_TASKS_.
a: In the White Mountains 100 account, how many of the other racers were from Alaska?
b: From the White Mountains 100 account, reproduce verbatim the passage between "One of the things" and "by the way.)", inclusive.

One of the things I love about Fairbanks is the tight-knit community it engenders. Cold, hard places foster that kind of neighborly goodwill — you have to help each other to survive. Last year, the community surrounding the White Mountains 100 embraced me with open arms, and this year showed almost baffling generosity to the token "Outside" contingent (Beat, me and a man from Los Alamos, New Mexico. All of the other 62 racers were from Alaska.) My friend Carlene came and picked up Beat and me, a bike box and three huge duffels at the airport at 1 a.m. Saturday morning. She transported us to our home for the weekend — race director Ed's cabin, surrounded by birch trees and big landscape windows. Carlene showed us to our own room, which prompted Beat to call Ed the "best race director ever" before he even met Ed. (Who really is the best, by the way.)

Race morning was filled with the usual fumbling and stress. The morning was mostly clear and warm, in the high teens even before the sun came up. I walked around the parking lot chatting with all of the familiar faces from last year's race, with the ulterior motive of checking out their ultra-light fat bike set-ups. I determined that I was one of only three or four other cyclists who was grievously overpacked for a single-day, well-supported race in such warm temps. I agonized about ditching my sleeping bag bivy, down coat and a few other miscellaneous items, but at the last minute decided to just haul it all because, really, "what difference does it make?" (Later, when I felt even more embarrassed about all the crap I was carrying, I told people that Beat guilted me into it because he was also overpacked and didn't want to be the only one. Beat denies this.)

_GIVEN ENTRIES_.
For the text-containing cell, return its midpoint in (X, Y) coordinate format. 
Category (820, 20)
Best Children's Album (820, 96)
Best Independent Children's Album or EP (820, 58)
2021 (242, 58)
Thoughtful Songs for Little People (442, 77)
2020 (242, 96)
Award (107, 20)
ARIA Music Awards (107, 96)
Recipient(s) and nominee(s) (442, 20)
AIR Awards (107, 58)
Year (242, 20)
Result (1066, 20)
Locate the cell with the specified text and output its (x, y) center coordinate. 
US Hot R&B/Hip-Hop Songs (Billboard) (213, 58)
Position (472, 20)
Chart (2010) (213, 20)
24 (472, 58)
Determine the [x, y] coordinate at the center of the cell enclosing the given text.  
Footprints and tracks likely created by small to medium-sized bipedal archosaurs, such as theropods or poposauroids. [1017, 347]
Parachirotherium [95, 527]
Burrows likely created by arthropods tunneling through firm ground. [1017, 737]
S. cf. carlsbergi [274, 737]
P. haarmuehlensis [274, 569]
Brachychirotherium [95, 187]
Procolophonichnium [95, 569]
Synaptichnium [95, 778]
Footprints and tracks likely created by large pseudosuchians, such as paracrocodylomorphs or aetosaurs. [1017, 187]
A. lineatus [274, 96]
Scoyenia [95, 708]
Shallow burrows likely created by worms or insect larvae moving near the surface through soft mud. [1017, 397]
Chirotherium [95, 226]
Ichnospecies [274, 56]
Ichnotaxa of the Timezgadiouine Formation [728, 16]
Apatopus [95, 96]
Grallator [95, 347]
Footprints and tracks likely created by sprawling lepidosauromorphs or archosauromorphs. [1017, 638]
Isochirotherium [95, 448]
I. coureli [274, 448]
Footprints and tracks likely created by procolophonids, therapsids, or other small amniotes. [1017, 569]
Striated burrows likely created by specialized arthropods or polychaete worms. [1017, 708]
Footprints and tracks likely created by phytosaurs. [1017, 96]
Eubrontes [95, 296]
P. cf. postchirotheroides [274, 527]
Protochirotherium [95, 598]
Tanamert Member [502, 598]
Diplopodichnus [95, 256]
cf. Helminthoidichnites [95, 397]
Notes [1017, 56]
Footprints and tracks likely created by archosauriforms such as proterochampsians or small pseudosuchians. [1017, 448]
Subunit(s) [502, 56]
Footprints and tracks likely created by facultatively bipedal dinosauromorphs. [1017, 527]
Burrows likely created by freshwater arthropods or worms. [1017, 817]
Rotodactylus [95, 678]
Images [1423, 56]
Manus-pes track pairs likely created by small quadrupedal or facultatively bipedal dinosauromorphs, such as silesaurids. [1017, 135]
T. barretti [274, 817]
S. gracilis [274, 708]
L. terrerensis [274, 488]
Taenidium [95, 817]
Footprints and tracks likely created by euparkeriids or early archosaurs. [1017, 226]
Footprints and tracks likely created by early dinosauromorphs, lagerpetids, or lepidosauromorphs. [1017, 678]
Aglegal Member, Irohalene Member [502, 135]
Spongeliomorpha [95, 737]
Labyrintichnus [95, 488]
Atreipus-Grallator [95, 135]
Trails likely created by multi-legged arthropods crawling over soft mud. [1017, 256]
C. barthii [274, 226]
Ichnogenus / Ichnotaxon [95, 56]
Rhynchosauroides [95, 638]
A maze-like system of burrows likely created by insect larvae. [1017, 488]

_TASK-BY-TASK SOLUTIONS_.
a: 62

b:
One of the things I love about Fairbanks is the tight-knit community it engenders. Cold, hard places foster that kind of neighborly goodwill — you have to help each other to survive. Last year, the community surrounding the White Mountains 100 embraced me with open arms, and this year showed almost baffling generosity to the token "Outside" contingent (Beat, me and a man from Los Alamos, New Mexico. All of the other 62 racers were from Alaska.) My friend Carlene came and picked up Beat and me, a bike box and three huge duffels at the airport at 1 a.m. Saturday morning. She transported us to our home for the weekend — race director Ed's cabin, surrounded by birch trees and big landscape windows. Carlene showed us to our own room, which prompted Beat to call Ed the "best race director ever" before he even met Ed. (Who really is the best, by the way.)